Problem 1 -
In the text on Claude Code context limits, about how many characters make up one token?
Problem 2 -
Continue the text on Claude Code context limits, picking up after its final sentence.

Selected extract -
============
A single focused task usually fits comfortably. A marathon session with multiple tasks, lots of file reading, and long debugging conversations will hit the wall.

Signs You Are Running Out

You will notice these before you see an explicit warning:

  • Responses get less accurate. Claude Code "forgets" constraints you mentioned earlier or re-reads files it already looked at.
  • It loses track of what was decided. You agreed on an approach 20 messages ago, but now it suggests something different.
  • Responses get shorter or cut off. The model is running out of room to generate.
  • You see context length warnings. Claude Code will tell you when context is getting large.

How Tokens Work

Roughly 4 characters equals 1 token. A word averages about 1.3 tokens. Code tends to be slightly more token-dense than prose because of syntax, indentation, and special characters.

Quick math: a 300-line TypeScript file is about 1,200 tokens. If Claude Code reads 40 files during a session, that is 48,000 tokens just from file content, before counting any conversation.
============
Data section -

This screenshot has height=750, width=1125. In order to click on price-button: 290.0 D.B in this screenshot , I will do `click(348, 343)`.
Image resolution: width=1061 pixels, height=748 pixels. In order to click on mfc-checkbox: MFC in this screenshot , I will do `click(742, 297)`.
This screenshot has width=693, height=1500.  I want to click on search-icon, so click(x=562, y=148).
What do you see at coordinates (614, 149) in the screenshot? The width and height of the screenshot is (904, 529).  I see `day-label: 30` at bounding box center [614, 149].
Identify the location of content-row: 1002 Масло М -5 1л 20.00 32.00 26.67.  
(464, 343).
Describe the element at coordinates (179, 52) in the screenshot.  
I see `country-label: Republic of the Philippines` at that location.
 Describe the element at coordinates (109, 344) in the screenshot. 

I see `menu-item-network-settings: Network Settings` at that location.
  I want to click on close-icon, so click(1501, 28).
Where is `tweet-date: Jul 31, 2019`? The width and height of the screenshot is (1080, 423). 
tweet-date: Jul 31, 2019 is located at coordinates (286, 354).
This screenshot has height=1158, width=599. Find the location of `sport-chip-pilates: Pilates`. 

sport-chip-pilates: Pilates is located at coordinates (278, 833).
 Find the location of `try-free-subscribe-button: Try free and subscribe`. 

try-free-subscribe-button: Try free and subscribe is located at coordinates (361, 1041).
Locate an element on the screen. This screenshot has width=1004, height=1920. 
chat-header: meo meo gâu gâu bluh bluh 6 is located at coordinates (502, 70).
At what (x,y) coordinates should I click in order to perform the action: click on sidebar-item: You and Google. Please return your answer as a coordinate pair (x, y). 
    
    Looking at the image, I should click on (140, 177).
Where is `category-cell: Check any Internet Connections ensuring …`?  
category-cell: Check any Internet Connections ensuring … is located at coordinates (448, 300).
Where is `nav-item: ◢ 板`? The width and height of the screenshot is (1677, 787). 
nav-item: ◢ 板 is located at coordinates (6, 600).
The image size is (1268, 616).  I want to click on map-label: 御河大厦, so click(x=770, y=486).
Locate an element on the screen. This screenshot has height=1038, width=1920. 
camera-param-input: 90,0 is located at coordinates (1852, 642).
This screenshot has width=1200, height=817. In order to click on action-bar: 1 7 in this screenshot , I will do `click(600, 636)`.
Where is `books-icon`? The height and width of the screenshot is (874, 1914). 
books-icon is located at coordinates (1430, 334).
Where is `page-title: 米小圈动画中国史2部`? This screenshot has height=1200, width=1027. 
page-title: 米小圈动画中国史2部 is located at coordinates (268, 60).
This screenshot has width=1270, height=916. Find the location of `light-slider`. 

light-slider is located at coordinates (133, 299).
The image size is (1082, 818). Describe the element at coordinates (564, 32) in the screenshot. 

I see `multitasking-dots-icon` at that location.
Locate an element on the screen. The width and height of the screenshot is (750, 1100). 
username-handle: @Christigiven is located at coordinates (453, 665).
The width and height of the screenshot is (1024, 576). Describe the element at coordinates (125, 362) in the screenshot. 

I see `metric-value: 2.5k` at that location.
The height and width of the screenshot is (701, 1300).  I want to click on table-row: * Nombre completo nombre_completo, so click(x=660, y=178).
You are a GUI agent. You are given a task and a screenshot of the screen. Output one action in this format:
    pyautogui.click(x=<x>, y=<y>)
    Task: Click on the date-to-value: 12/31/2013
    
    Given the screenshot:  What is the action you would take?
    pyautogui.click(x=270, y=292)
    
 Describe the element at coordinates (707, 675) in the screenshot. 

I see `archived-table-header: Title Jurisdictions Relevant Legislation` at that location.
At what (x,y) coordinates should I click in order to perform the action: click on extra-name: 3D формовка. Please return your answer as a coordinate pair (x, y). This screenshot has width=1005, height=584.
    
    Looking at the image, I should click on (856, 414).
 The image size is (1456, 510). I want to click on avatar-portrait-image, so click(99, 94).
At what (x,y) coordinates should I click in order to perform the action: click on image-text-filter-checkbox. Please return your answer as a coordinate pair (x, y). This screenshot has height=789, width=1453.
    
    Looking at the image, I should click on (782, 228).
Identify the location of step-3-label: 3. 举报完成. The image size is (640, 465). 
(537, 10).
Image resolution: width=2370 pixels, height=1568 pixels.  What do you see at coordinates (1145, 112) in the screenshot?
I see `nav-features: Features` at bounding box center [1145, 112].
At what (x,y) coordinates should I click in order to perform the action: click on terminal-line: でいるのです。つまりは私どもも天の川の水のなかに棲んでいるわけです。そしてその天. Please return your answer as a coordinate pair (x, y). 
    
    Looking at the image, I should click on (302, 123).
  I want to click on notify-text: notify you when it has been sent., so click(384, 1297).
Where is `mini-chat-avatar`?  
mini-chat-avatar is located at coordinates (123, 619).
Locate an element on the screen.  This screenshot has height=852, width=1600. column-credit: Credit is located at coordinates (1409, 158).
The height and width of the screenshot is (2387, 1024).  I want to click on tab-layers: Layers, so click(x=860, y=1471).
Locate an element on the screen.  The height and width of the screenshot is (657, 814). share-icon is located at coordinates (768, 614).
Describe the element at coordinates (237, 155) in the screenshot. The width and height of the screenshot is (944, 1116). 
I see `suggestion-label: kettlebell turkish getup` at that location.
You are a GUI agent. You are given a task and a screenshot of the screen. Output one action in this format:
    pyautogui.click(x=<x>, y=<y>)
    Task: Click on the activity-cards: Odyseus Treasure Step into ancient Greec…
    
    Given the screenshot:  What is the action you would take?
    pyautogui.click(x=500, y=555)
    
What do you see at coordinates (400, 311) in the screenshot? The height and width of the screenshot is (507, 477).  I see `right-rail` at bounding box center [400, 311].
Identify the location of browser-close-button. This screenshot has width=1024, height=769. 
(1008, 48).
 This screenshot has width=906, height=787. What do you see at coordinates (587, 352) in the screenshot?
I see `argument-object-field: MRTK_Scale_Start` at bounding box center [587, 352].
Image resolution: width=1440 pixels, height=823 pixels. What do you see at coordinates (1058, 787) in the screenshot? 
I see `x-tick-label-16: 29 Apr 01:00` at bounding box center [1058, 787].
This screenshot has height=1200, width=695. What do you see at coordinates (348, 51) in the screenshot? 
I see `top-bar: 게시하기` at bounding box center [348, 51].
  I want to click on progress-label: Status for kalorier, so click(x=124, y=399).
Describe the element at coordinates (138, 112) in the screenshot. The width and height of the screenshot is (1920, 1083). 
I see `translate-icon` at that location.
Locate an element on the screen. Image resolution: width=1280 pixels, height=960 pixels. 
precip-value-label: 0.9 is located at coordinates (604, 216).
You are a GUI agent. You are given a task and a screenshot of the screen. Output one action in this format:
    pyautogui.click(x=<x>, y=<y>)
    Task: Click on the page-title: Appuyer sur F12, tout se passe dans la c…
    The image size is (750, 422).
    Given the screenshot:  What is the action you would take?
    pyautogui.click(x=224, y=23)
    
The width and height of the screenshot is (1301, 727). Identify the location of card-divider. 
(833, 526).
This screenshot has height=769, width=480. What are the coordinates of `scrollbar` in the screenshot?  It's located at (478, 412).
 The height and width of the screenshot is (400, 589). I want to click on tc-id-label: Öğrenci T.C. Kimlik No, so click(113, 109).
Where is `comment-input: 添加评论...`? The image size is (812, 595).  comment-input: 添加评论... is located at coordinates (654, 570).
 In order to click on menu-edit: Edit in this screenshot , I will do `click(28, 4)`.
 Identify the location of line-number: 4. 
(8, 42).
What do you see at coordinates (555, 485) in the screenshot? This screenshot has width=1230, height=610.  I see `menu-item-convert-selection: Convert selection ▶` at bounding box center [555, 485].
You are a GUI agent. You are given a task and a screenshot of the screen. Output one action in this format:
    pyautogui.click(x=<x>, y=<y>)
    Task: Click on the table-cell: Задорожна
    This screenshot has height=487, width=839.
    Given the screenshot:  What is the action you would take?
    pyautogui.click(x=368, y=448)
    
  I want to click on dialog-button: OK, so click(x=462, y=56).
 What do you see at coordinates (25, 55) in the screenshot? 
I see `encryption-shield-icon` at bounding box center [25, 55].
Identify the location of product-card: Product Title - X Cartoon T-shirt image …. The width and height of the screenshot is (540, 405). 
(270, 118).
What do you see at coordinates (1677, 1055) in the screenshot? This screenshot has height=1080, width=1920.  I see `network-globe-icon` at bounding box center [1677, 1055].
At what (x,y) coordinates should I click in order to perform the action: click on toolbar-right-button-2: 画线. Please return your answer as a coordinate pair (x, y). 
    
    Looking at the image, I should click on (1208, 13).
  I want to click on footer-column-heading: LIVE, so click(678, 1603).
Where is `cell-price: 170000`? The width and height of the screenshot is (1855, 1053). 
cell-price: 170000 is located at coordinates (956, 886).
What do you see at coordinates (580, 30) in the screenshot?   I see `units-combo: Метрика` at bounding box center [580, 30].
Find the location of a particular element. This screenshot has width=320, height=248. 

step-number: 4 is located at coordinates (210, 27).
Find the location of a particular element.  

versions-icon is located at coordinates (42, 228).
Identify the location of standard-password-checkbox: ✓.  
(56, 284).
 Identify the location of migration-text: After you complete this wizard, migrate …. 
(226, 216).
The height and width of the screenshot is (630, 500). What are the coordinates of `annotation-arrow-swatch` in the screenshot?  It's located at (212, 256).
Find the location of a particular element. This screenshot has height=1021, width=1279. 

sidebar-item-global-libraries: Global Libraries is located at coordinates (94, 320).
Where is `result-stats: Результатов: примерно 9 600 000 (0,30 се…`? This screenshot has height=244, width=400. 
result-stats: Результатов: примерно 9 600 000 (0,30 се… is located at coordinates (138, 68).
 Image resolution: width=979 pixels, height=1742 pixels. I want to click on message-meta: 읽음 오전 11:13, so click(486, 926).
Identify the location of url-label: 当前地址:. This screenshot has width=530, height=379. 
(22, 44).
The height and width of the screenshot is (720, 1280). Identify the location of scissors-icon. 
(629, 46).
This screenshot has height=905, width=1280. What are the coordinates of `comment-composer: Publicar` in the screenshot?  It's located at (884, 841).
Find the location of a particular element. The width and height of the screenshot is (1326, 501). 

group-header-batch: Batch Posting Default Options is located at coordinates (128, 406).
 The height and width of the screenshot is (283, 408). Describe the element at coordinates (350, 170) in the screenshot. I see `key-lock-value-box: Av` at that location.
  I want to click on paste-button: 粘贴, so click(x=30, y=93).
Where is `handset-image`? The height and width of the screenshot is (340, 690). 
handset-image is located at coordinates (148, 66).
============
Response box 1 -
Roughly 4 characters.

Response box 2 -
The /compact Command

When context gets large, run /compact. This summarizes the entire conversation so far and starts fresh with just the summary. Think of it as taking notes from a meeting, then starting a new meeting with only the notes.

When to use it:

  • After completing a task, before starting a new one
  • When you notice Claude Code forgetting earlier context
  • When you get a context length warning
  • Proactively, after any long debugging session

What it preserves: Key decisions, file modifications, current state of work.

What it loses: Exact file contents, detailed error messages, nuanced back-and-forth reasoning. If you need to reference specific details after compaction, Claude Code will re-read the relevant files.

Strategies to Stay Under the Limit

1. One session, one task

Do not let a single session accumulate context from five different tasks. Finish a task, start a new session for the next one. This is the single most effective strategy.

2. Use handoffs instead of marathon sessions

Instead of one 3-hour session, work in focused 30-60 minute blocks. End each block with a handoff (what was done, what is next). Start a fresh session that reads only the handoff. Fresh context every time.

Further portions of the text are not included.